С этой минуты ее презрение перешло в ненависть, и никогда ни одним словом, ни одним намеком она не простила его и не пожалела об нем. (514)
Через несколько дней после этого разговора она написала ему следующее письмо.
«Ваши преследования и ваше гнусное поведение заставляют меня еще раз повторить, и притом при свидетеле, то, что я уже несколько раз писала вам. Да, мое увлечение было велико, слепо, но ваш характер, вероломный, низко еврейский, ваш необузданный эгоизм открылись во всей безобразной наготе своей во время вашего отъезда и после, в то самое время, как достоинство и преданность А<лександра> росли с каждым днем. Несчастное увлечение мое послужило только новым пьедесталом, чтоб возвысить мою любовь к нему. Этот пьедестал вы хотели забросать грязью. Но вам ничего не удастся сделать против нашего союза, неразрывного, непотрясаемого теперь больше, чем когда-нибудь. Ваши доносы, ваши клеветы против женщины вселяют Александру одно презрение к вам. Вы обесчестили себя этой низостью. Куда делись вечные протестации в вашем религиозном уважении моей воли, вашей любви к детям? Давно ли вы клялись скорее исчезнуть с лица земли, чем нанести минуту горести Але<ксандру>? Разве я не всегда говорила вам, что я дня не переживу разлуки с ним, что если б он меня оставил, даже умер бы, — я останусь одна до конца жизни?.. Что касается до моего обещания увидеться когда-нибудь с вами, — действительно, я его сделала — я вас жалела тогда, я хотела человечески проститься с вами, — вы сделали невозможным исполнение этого обещания.

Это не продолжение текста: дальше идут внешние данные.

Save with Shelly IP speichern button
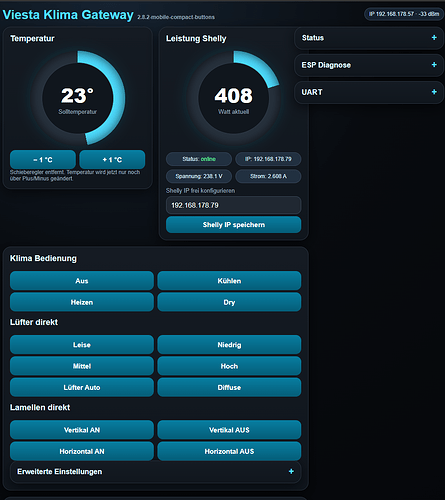Viewport: 445px width, 500px height. pos(234,225)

С самого отъезда вашего вы начали пытать меня, требуя то такого обещания, то другого. Вы хотели исчезнуть на годы, уехать в Египет, лишь бы взять с собою самую слабую надежду. Когда вы увидали, что это вам не удалось, вы предлагали ряд нелепостей, несбыточных, смешных, и кончили тем, что стали грозить публичностью, хотели меня поссорить окончательно с Алекс<андром>, хотели его заставить убить вас, драться с вами, наконец грозили наделать страшнейших преступлений! Угрозы эти не действовали больше на меня, — вы их слишком часто повторяли.

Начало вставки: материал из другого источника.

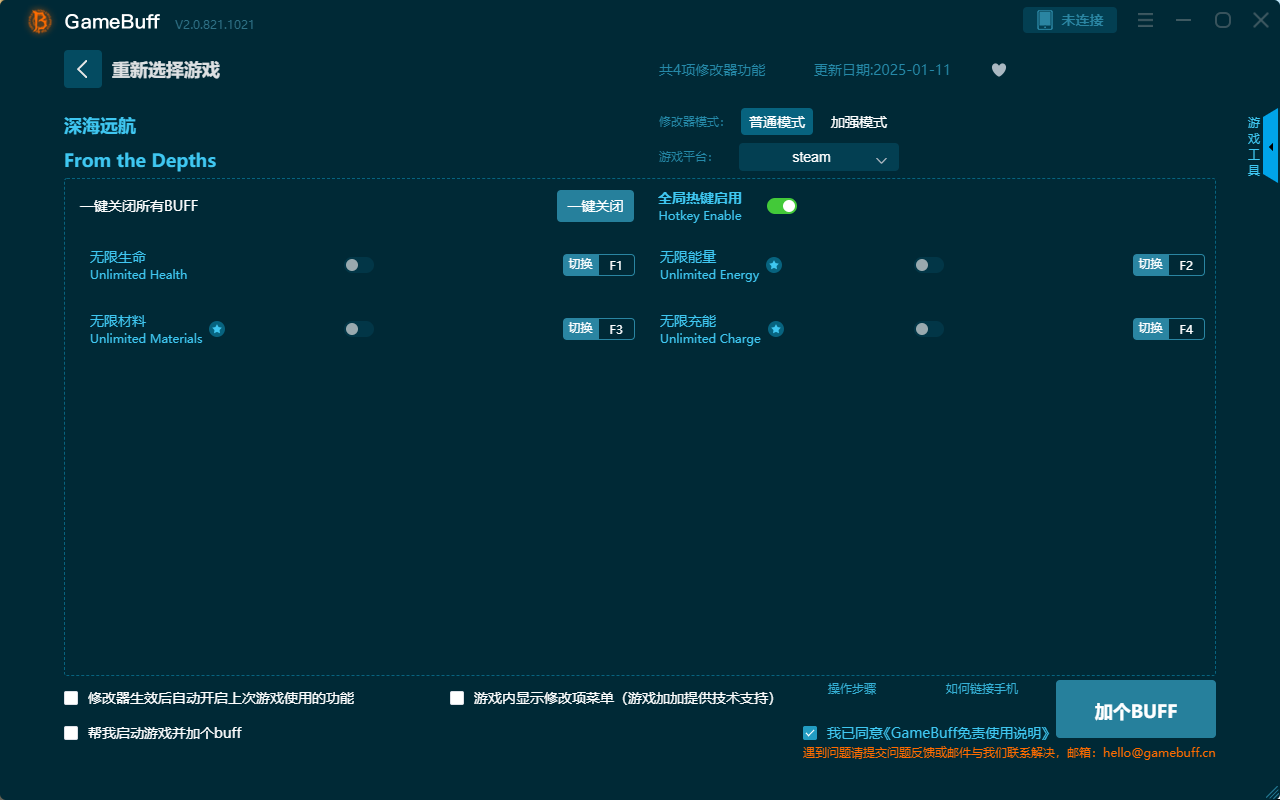Enable the Unlimited Health toggle switch
The width and height of the screenshot is (1280, 800).
[359, 264]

Повторяю вам то, что я писала в последнем письме моем: «Я остаюсь в моей семье, моя семья — Александр и мои дети», и, если я не могу в ней остаться, как мать, (515) как жена, я останусь, как нянька, как служанка. «Между мной и вами нет моста». Вы мне сделали отвратительным самое прошедшее.
Н. Г.
18 февраля 1852. Ницца».
Через несколько дней возвратилось письмо из Цюриха, Г<ервег> возвратил его назад нераспечатанным, письмо было послано страховое, с тремя печатями и возвратилось назад с надписью на том же пакете.
«Если так, — заметила Natalie, — ему прочтут его». Она позвала к себе Гауга, Тесье, Энгельсона, Орсини и Фогта и сказала им:
— Вы знаете, как мне хотелось оправдать Алек<сандра>, но что я могу сделать, прикованная к постели? Я, может, не переживу этой болезни — дайте мне спокойно умереть, веря, что вы исполните мое завещание. Человек этот отослал мне назад письмо — пусть кто-нибудь из вас прочтет его ему при свидетелях.

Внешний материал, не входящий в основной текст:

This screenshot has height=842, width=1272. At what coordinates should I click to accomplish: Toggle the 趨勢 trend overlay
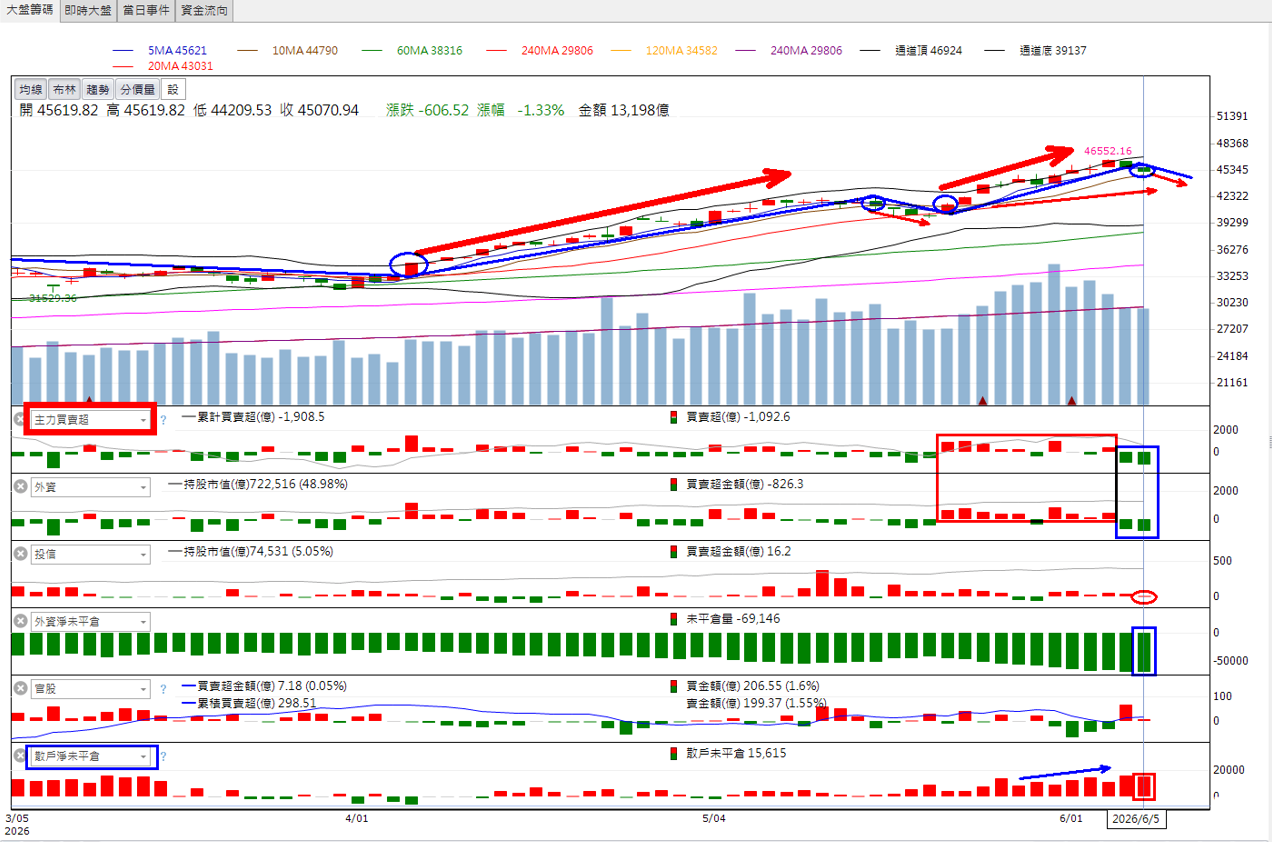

Гауг взял ее руку и сказал:
— Или я не останусь жив, или письмо ваше будет прочтено.
Это простое, энергическое действие потрясло всех, и скептик Фогт вышел взволнованным, как фанатик Орсини. Орсини сохранил горячее уважение к ней до конца своих дней. Последний раз, когда я его видел перед его отъездом в Париж, в конце 1857, он с умилением вспоминал о Natalie, а может, и с затаенным упреком. Из нас двоих, конечно, не на Орсини падет обвинение в нравственной несостоятельности, в дуализме дела и слова…
…Раз поздно вечером или, лучше, ночью мы долго и печально рассуждали с Энгельсоном. Наконец, он пошел к себе, а я — наверх. Natalie спала покойно; я посидел несколько минут в спальной и вышел в сад. Окно Э<нгельсона> было открыто, он, пригорюнившись, курил у окна сигару.